Racing movies have always felt juvenile and shallow, telling a simple story about a guy’s need to race and how it defines him with no emotional depths whatsoever. Rush was different. Not all Ron Howard movies are successful, and not all Ron Howard movies deserve to be successful, but Rush stands alongside A Beautiful Mind and Frost/Nixon in its director’s career.
This is the true story of the ruthless rivalry between James Hunt (Chris Hemsworth) and Niki Lauda (Daniel Brühl), from its beginning in a Formula 3 race until its glory days when Hunt and Lauda are World Champions.

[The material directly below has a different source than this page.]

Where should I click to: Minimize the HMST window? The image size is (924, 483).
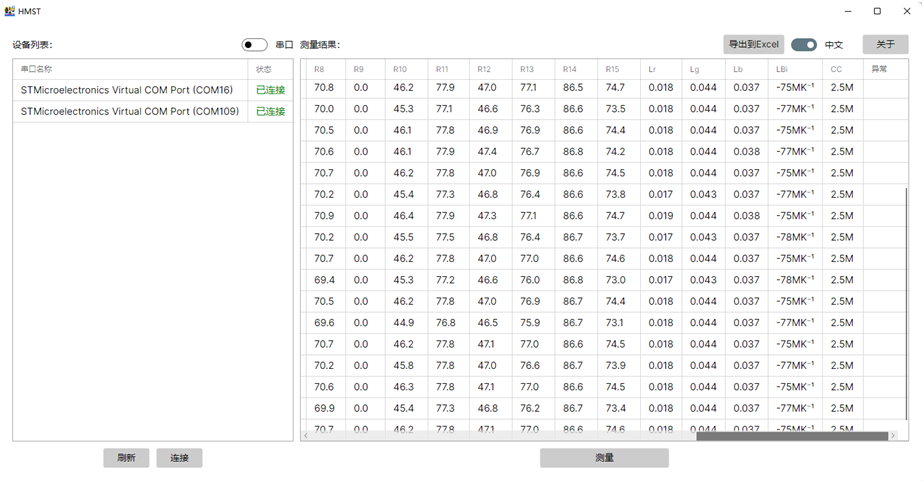pos(849,11)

Ron Howard has had his ups and downs in his careers, but much like Frost/Nixon, Rush is another successful biography. It’s not a particularly deep film, but it doesn’t try to be. Ron Howard knows that all he has to do is give us an honest look at both drivers, to show us they both have their lives and feelings outside the track and on it, but nothing more. And he does that right: The racing scenes keep you on the edge of your seat with great sound and good angles. The actors deliver prime performances, with Chris Hemsoworth proving he’s more than an actor with good hair and Daniel Brühl going for an Oscar nomination. Unfortunately, even with all those elements, I sometimes felt that Howard was trying to portray certain emotions in some scenes even he didn’t understand, and thus, failed.
Rush is a racing movie with all the right elements: good sound, good picture, good performances, and a good story. It may not have been a masterpiece, but it was satisfying and enjoyable.